Sull’Agorà
di domenica 23 settembre (inserto del quotidiano l’Avvenire) è apparso un lungo articolo del professore Mons. Fiorenzo
Facchini, già ordinario di antropologia all’Università di Bologna e
riferimento costante dell’Osservatore Romano per quanto riguarda il
tema dell’Evoluzione.
L’articolo
ripropone alcuni passi significativi del suo ultimo libro: “Evoluzione:
cinque questioni” (Jaka Book, 2012), sotto il titolo: “Dio non è
contro Darwin”. Vorrei qui esporre due osservazioni a proposito di
questo autorevole testo. La prima è di carattere paleoantropologico
e la seconda, invece, di ordine epistemologico.
Fiorenzo Facchini
scrive che “una parentela diretta, per discendenza, con le scimmie
antropomorfe, non viene sostenuta da nessuno. Viene ammesso un ceppo comune per
le antropomorfe e gli ominidi, tra i quali si svilupperà la linea umana.” E’
chiaro che questa rassicurazione da una parte conforta, perché conferma
il salto evidente che c’è tra noi e le scimmie, ma dall’altra rilancia
la ricerca verso un mondo sconosciuto qual è quello di un “ceppo comune” che
oggi non esiste e di cui non si hanno tracce. Se il confronto tra il
genere Homo e la Scimmia risulta oggi possibile e ci
vede totalmente diversi (per la postura eretta, per la
capacità cranica, per il linguaggio simbolico, per il senso religioso, ecc…),
il confronto tra il genere Homo ed un “antenato comune” risulta impossibile dal
punto di vista empirico (non c’è e come si potrà riconoscerlo?).
Proseguo con i
miei pensieri. Proprio comprendendo tutte le difficoltà
che si incontrano nel tentativo di attribuire un reperto fossile ad un gruppo
piuttosto che ad un altro, soprattutto nel caso in cui si tratti di specie
estinte, mi chiedo se non sia possibile includere i pochissimi frammenti
attribuiti a Homo habilis (3-4) nella variabilità
intraspecifica delle australopitecine o comunque delle scimmie in
generale. La capacità cranica del cosiddetto Homo habilis (600) mi pare
che possa confortare una simile inclusione. Dall’altra
parte il cosiddetto Homo erectus è a tutti gli effetti Homo
(così è stato chiamato), cioè uomo, e perché non potrebbe essere
considerato all’interno dell’amplissima variabilità antropometrica
dell’Homo sapiens? Se queste due operazioni fossero possibili,
non avremmo certamente risolto il problema dell’origine dell’uomo, però avremmo
fatto un po’ di ordine, molto importante nella nostra indagine
sull’origine.
La seconda
osservazione.
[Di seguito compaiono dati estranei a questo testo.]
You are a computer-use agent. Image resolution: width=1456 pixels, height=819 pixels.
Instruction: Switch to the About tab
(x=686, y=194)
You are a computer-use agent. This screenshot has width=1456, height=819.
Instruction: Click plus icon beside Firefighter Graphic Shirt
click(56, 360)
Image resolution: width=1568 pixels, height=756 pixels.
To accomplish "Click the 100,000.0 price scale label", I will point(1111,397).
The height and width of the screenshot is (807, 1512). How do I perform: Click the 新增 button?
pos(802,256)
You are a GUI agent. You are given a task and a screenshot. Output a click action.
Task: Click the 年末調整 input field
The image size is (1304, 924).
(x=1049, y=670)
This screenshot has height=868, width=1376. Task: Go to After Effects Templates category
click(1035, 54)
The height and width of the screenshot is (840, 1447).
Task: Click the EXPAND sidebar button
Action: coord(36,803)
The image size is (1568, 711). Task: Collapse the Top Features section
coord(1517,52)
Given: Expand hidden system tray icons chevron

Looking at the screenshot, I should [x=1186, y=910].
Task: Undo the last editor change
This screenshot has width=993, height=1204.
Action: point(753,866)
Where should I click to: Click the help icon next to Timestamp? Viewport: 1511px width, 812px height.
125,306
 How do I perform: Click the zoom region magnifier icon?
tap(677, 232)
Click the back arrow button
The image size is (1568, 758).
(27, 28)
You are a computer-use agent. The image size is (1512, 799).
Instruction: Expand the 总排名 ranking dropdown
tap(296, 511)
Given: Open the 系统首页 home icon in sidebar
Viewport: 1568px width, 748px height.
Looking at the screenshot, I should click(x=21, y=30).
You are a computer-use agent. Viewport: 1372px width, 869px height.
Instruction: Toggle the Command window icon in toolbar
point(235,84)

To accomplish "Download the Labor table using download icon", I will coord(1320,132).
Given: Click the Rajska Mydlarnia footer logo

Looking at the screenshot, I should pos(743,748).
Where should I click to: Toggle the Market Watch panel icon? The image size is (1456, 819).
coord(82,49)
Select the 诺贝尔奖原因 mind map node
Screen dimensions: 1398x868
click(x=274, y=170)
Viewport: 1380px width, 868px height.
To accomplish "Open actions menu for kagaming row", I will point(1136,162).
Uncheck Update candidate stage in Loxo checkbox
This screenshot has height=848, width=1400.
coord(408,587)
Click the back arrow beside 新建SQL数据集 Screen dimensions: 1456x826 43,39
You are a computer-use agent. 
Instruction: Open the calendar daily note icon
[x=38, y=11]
Mons. Facchini sostiene l’intervento diretto di Dio
nella creazione dell’Uomo difendendo la sua tesi con queste parole: “l’intervento
di Dio nella comparsa dell’uomo non è per supplire a deficienze di causalità di
ordine naturale, ma perché la struttura fisica del vivente non è adeguata a
produrre da sola un essere arricchito dello spirito. Quando e come ciò sia
avvenuto è impossibile dirlo o immaginarlo.” Ora io concordo
certamente con l’Autore sul fatto che la materia non possa produrre lo spirito,
ma mi interesserebbe anche conoscere il suo pensiero su come la materia abbia
potuto produrre l’informazione necessaria per farle assumere
l’aspetto delle forme viventi che tutti conosciamo.
In altre parole,
vorrei proporre di applicare l’argomentazione che ha invocato per spiegare la
comparsa dell’Uomo anche alla morfogenesi degli esseri viventi,
dal batterio all’uomo, proprio perché questa costituisce una complessità
di informazioni strutturate tale da non essere predicibile a partire
dalle proprietà dei suoi costituenti fisici. Insomma, se l’identità
dell’uomo non è riconducibile alla sua struttura fisica, non possiamo dire lo
stesso dell’identità della vita in quanto tale? E se nel primo caso è
lecito parlare di Dio, non è possibile farlo anche nel secondo caso
senza tema di essere radiati dal consesso degli uomini che usano il cervello?